• Goal 1: Reproduce in full, without any alteration, the question about linking a TabBar and a SwipeView in QML.
• Goal 2: Format every line of the records from the one containing "Click the GPS satellite status icon" down to the one containing "click(989, 17)", both included, as a numbered list with blank lines omitted. Omit the pictures from the answer.

• Excerpt to read:
* BEGIN *

问题
I'm getting started with QtQuick Controls 2.0. I have experience with C++ and a small amount of experience with Qt, but I have not worked with QML before.
I have a TabBar and a SwipeView that are linked to each other. What I mean by this is that when you select a page on the TabBar, the SwipeView goes to that page. When you swipe to a page from the SwipeView, the TabBar updates itself to reflect that.
As a learning exercise, I decided to create a button that would send the user to the second page. The issue is that I can't seem to find a way to do so without messing up the link between the TabBar and the SwipeView.
The following code is the best I've come up with. It correctly goes to the second page, and when I change the current page with the TabBar the SwipeView still updates. However, swiping to a new page no longer updates the TabBar. It appears that setting tabBar.currentIndex to swipeView.currentIndex only has the effect of setting by reference when done with the colon to initialize. Doing so with an equals sign sets by value. How can I move to a specific page while still maintaining the invariant that swipeView.currentIndex == tabBar.currentIndex?

* END *

• Supplied material:
* BEGIN *

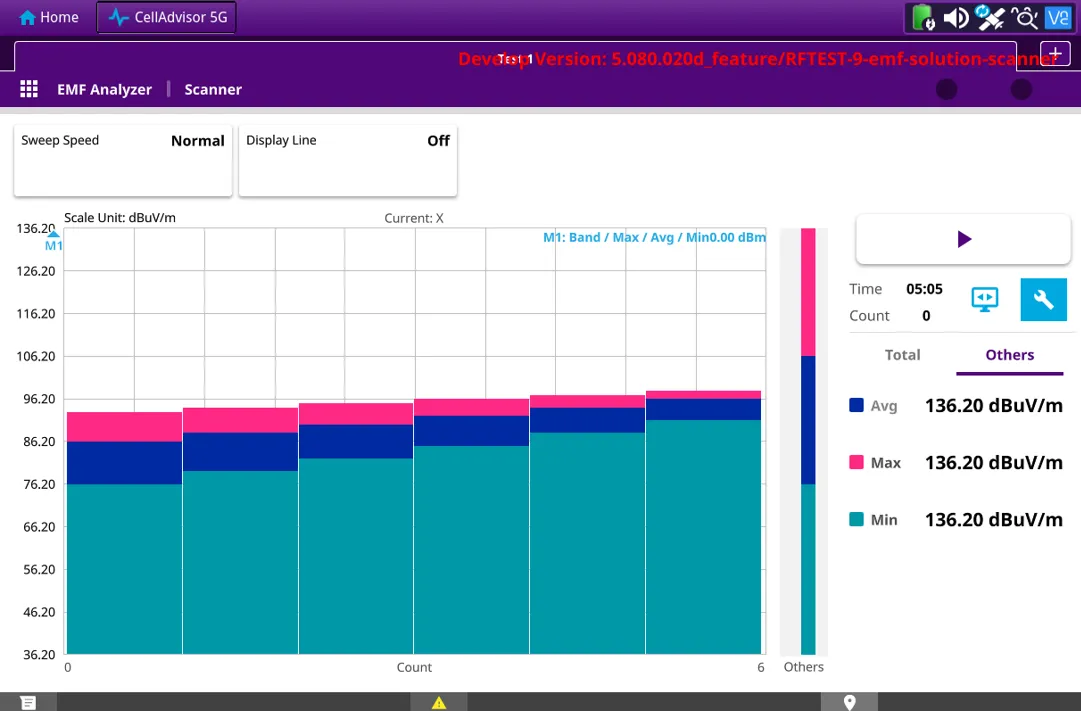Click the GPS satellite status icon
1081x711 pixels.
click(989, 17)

* END *
* BEGIN *

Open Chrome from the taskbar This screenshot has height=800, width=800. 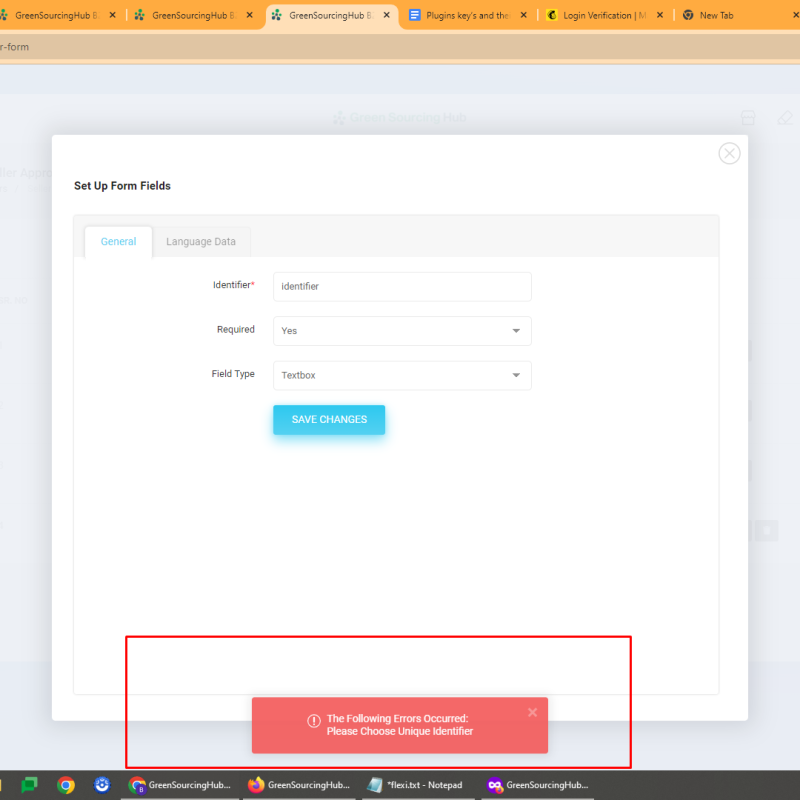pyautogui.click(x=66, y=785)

* END *
* BEGIN *

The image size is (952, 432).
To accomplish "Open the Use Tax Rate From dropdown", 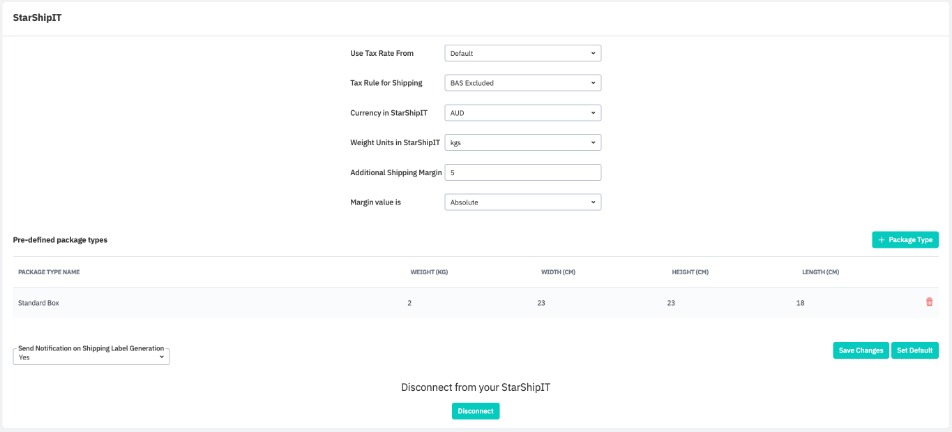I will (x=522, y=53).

* END *

• Complete response 1:
问题
I'm getting started with QtQuick Controls 2.0. I have experience with C++ and a small amount of experience with Qt, but I have not worked with QML before.
I have a TabBar and a SwipeView that are linked to each other. What I mean by this is that when you select a page on the TabBar, the SwipeView goes to that page. When you swipe to a page from the SwipeView, the TabBar updates itself to reflect that.
As a learning exercise, I decided to create a button that would send the user to the second page. The issue is that I can't seem to find a way to do so without messing up the link between the TabBar and the SwipeView.
The following code is the best I've come up with. It correctly goes to the second page, and when I change the current page with the TabBar the SwipeView still updates. However, swiping to a new page no longer updates the TabBar. It appears that setting tabBar.currentIndex to swipeView.currentIndex only has the effect of setting by reference when done with the colon to initialize. Doing so with an equals sign sets by value. How can I move to a specific page while still maintaining the invariant that swipeView.currentIndex == tabBar.currentIndex?

• Complete response 2:
1. Click the GPS satellite status icon
2. 1081x711 pixels.
3. click(989, 17)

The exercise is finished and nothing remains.